If you put an iPhone SE in someone’s hands, the cheapest iPhone will deliver an effortless quick trim. Then if you put an EXPENSIVE premium Android in that same person’s hand and ask them to do the same edit, the process will feel miserably clumsy, and will take three or four times longer to finish (if not maybe longer if Google Photos really hates the phone you use).

It won’t matter that I can show the user third party apps which perform MUCH better. The app with GOOGLE in the title is terrible to use, and that will color the whole perception of Android vs iPhone.

The iPhone works.

It’s really a shame. I’ve gotten a number of my iPhone using family and friends to use Google Photos as a service for backing up images. The server side of Google Photos is terrific.

If you have a Pixel, the photo editing side of the app is also pretty good. We have fun tools like Magic Eraser, but increasingly more of the “fun stuff” is getting tucked behind a Google One pay wall.

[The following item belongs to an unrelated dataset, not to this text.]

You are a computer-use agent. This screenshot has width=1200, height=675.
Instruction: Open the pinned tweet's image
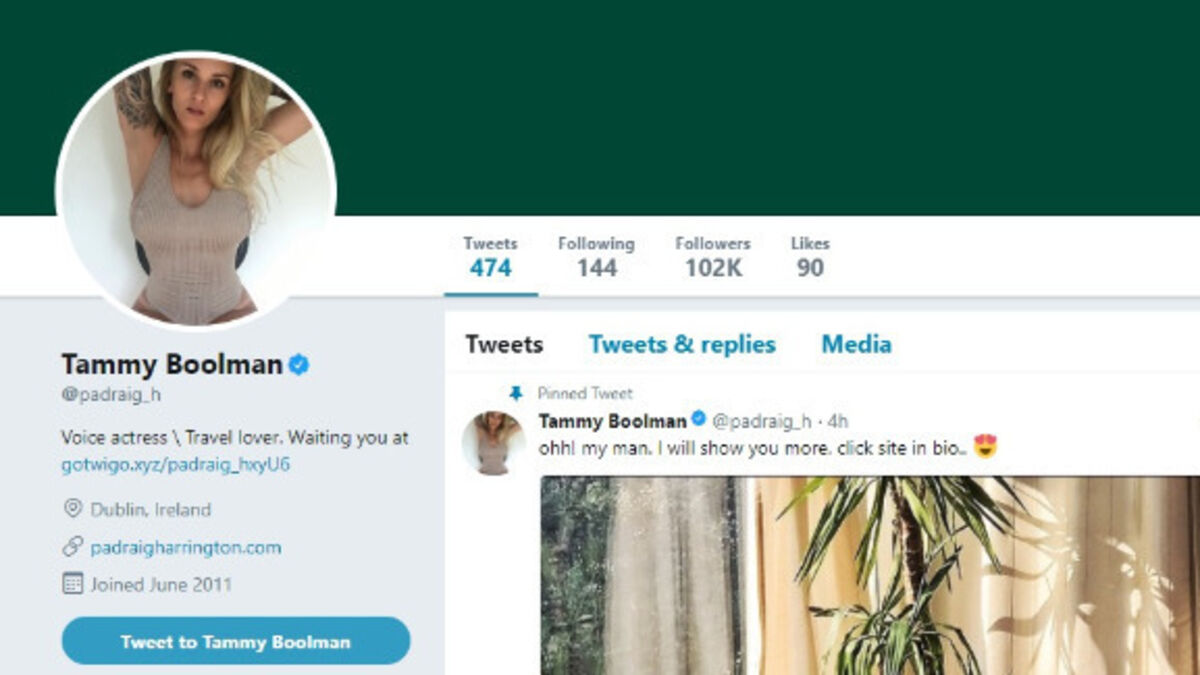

Firing up an edit on my XPERIA, I don’t get the same fun Pixel tools. There’s VERY little point in editing a photo in Google Photos, and I regularly share photos over to Snapseed instead.

Google Photos on another Android phone is basically just a way to FIND an image that I want to edit in a different app.

I still do almost all of my quick edits in Snapseed…

It matters how a company presents their products, and consumers DO pay attention to these differences. Someone’s not going to sit down and measure all the differences in processing and performance, but they don’t really need to. Google Photos CLEARLY performs worse in every way, and it’s SO much slower, you don’t really need to time the app to understand that performance difference.

It’s one of my biggest hopes for 2023, that Google will take the app they put their name on and clean it up. There’s no reason why Android phones should FEEL this slow and clumsy anymore. We deserve better.